Exact copy, pictures excluded: please retype the lines from the start of the material through the line containing "Screen dimensions: 990x631", both ends included, and nothing more.
※
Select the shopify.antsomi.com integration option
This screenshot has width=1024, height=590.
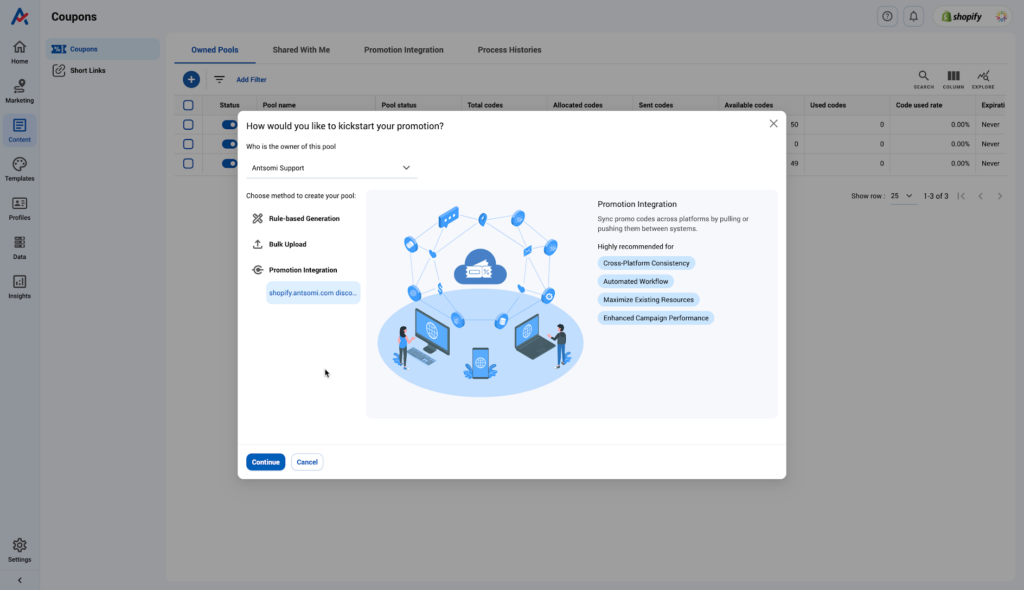point(313,293)
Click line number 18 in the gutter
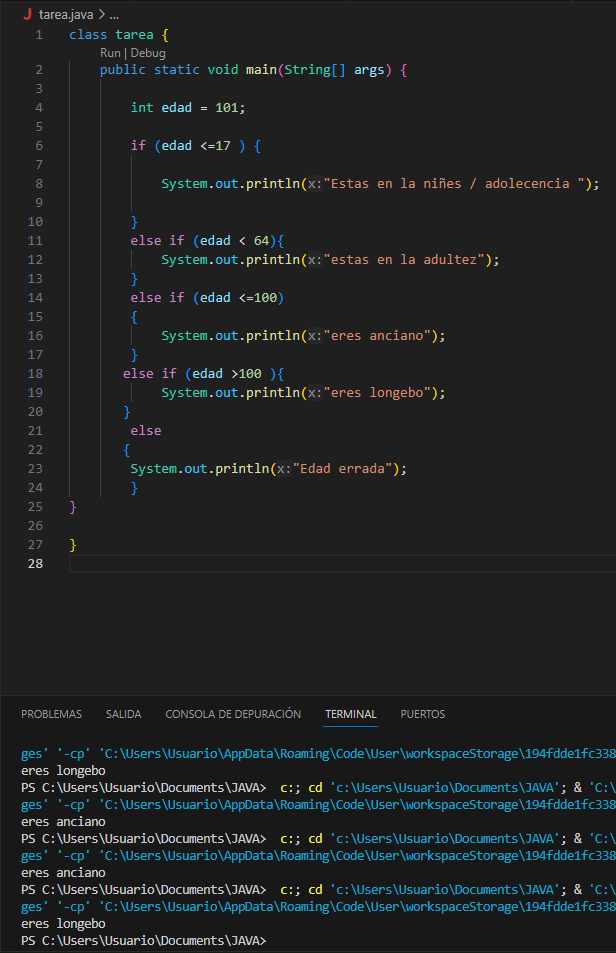The width and height of the screenshot is (616, 953). (x=35, y=373)
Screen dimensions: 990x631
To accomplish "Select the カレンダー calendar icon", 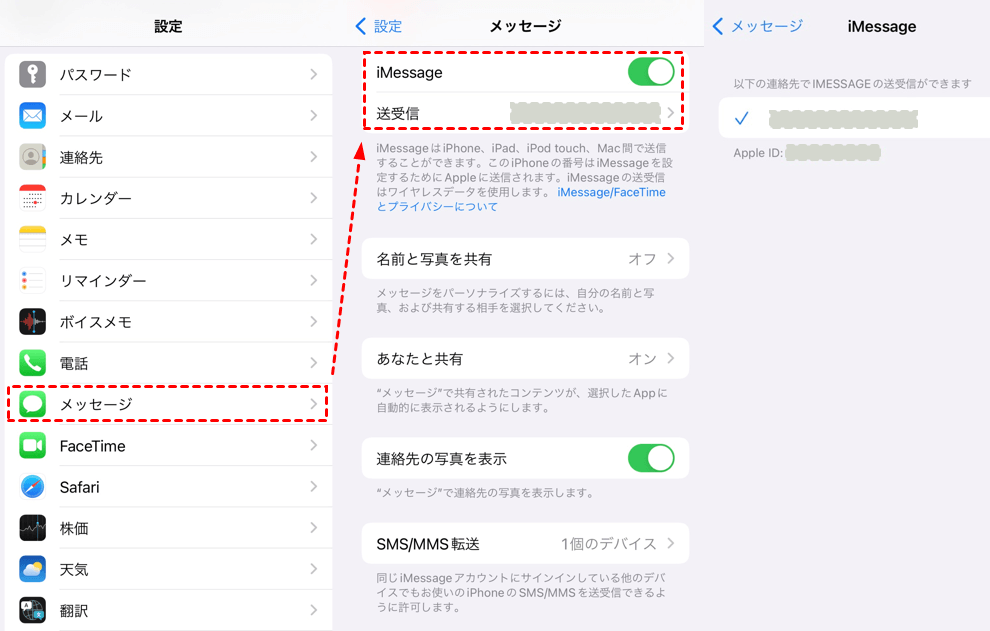I will (x=33, y=198).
※
Problem solution
Select the shopify.antsomi.com integration option
This screenshot has width=1024, height=590.
point(313,293)
Click line number 18 in the gutter
The width and height of the screenshot is (616, 953). (x=35, y=373)
Screen dimensions: 990x631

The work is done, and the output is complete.